**What to produce:** Can you pull out every line of the records below that contains the string "Open", copying each one in full? Case counts.
## start
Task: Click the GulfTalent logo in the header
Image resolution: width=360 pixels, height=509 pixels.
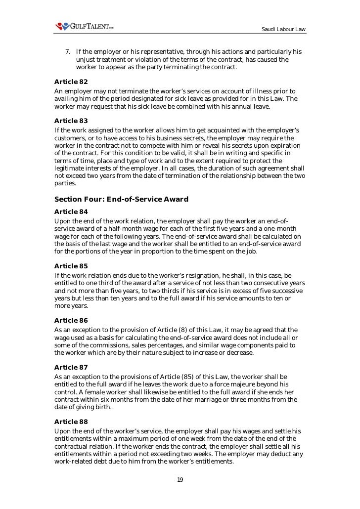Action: tap(85, 26)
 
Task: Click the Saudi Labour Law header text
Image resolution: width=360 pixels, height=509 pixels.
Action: tap(283, 30)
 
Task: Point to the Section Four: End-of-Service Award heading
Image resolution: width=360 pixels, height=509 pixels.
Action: tap(121, 199)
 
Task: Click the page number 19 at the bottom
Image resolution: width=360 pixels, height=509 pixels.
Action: tap(180, 479)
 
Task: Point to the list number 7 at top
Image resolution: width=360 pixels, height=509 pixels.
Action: tap(68, 52)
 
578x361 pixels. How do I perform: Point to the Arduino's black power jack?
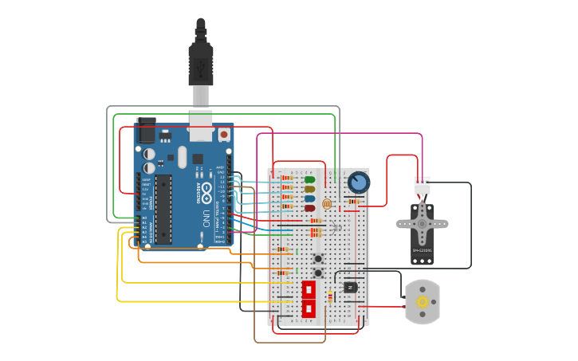(146, 130)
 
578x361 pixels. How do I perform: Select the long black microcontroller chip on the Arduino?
(163, 210)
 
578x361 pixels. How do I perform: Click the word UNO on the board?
(206, 218)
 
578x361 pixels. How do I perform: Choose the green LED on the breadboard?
(309, 180)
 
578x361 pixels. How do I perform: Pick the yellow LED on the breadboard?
(309, 190)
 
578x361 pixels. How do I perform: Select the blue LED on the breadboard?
(309, 198)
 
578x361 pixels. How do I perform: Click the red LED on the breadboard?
(309, 208)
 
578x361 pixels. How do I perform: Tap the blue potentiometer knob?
(359, 182)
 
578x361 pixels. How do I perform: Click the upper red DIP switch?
(309, 289)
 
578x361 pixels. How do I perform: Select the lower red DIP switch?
(309, 308)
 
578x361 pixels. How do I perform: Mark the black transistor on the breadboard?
(350, 287)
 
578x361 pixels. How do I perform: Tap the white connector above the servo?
(422, 185)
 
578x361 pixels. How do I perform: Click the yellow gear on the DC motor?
(422, 302)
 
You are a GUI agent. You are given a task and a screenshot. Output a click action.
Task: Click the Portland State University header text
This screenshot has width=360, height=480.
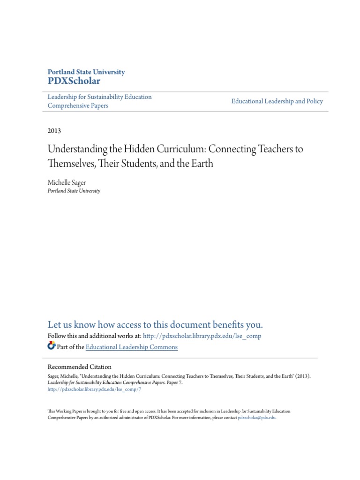tap(86, 72)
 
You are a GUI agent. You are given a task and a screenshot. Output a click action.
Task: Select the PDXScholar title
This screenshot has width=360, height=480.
tap(74, 81)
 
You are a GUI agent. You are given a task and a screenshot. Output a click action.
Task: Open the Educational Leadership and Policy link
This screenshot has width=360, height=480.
tap(277, 101)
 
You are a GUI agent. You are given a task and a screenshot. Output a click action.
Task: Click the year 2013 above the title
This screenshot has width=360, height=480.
tap(54, 131)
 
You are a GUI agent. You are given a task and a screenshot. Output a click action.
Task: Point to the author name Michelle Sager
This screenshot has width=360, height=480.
tap(67, 182)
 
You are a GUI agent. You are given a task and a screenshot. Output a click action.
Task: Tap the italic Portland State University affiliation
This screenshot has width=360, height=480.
tap(74, 191)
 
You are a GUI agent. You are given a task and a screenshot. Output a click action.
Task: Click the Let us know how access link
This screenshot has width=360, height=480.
tap(155, 325)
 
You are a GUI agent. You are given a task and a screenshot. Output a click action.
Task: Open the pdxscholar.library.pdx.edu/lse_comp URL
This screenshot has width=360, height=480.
tap(202, 336)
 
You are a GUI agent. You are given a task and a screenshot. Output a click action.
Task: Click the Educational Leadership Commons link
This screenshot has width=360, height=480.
tap(132, 347)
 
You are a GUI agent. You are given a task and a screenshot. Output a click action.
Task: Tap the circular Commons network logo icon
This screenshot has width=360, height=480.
tap(51, 346)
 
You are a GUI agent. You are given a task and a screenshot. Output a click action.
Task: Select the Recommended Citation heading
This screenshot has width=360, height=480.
tap(80, 367)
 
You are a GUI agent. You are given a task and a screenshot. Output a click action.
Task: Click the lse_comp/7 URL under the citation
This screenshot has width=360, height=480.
tap(94, 389)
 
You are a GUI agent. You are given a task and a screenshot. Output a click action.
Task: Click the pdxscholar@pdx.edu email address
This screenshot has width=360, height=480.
tap(257, 417)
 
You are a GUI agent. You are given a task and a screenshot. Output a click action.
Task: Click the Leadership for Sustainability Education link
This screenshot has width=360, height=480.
tap(100, 97)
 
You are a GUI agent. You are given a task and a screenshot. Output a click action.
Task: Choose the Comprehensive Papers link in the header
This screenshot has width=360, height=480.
tap(78, 105)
## end
**Response below:**
Task: Open the Educational Leadership and Policy link
Task: Open the pdxscholar.library.pdx.edu/lse_comp URL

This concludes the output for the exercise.